Barracuda: Replace Compromised ESGs Right Away
Barracuda Networks is now urging users to replace compromised Email Security Gateways (ESGs) rather than attempt to patch them. On May 18, Barracuda learned that a zero-day vulnerability in the devices was being exploited; they released patches several days later. Barracuda’s investigation of the issue revealed that it has been exploited since at least October 2022.
It is always recommended to rebuild systems involved in a compromise "from scratch," and to not just remove specific artifacts left behind by the attacker. But we hardly ever see a vendor's full support. I have not seen details about how Barracuda will replace the devices (easier if they are virtual), but applaud Barracuda. In particular for somewhat customized appliances, it can be difficult to conclusively assess what modifications were made by an attacker.
A long list of email security and web security gateways have been announcing discovering long resident zero days. Good idea to preemptively check patch status of ESGs and WSGs appliances in particular, and to prioritize threat hunting on those network segments.

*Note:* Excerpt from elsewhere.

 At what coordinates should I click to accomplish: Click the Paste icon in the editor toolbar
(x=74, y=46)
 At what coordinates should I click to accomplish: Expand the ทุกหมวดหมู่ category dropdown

Barracuda had previously said they were replacing affected appliances or virtual machines, which has likely generated a queue for physical hardware, so don't wait, get ahold of your sales rep (now) to not only get your request queued up, but also find out what your options are. Have your staff brush up on the replacement process, you don't want the replacement sitting on a shelf, or running in parallel or standby any longer than is absolutely needed. Consider recreating the configuration rather than exporting it from a potentially compromised device.
Well, this is the worst-case scenario. If someone has a Barracuda Email Security Gateway they want to send my way instead of sending it to the trash, I’m happy to have it. Will this keep Barracuda customers in their eco-system or move them to a cloud-based service? Hard to tell what the impact here is since many customers may be used to refreshing this hardware frequently.
It seems as though email security gateways have been a target of evil-doers over the last year. Even if you don’t use Barracuda appliances, I still recommend checking patch status for your chosen email security gateway. For Barracuda users, no time like the present to have that difficult customer service discussion with them… and update the appliance.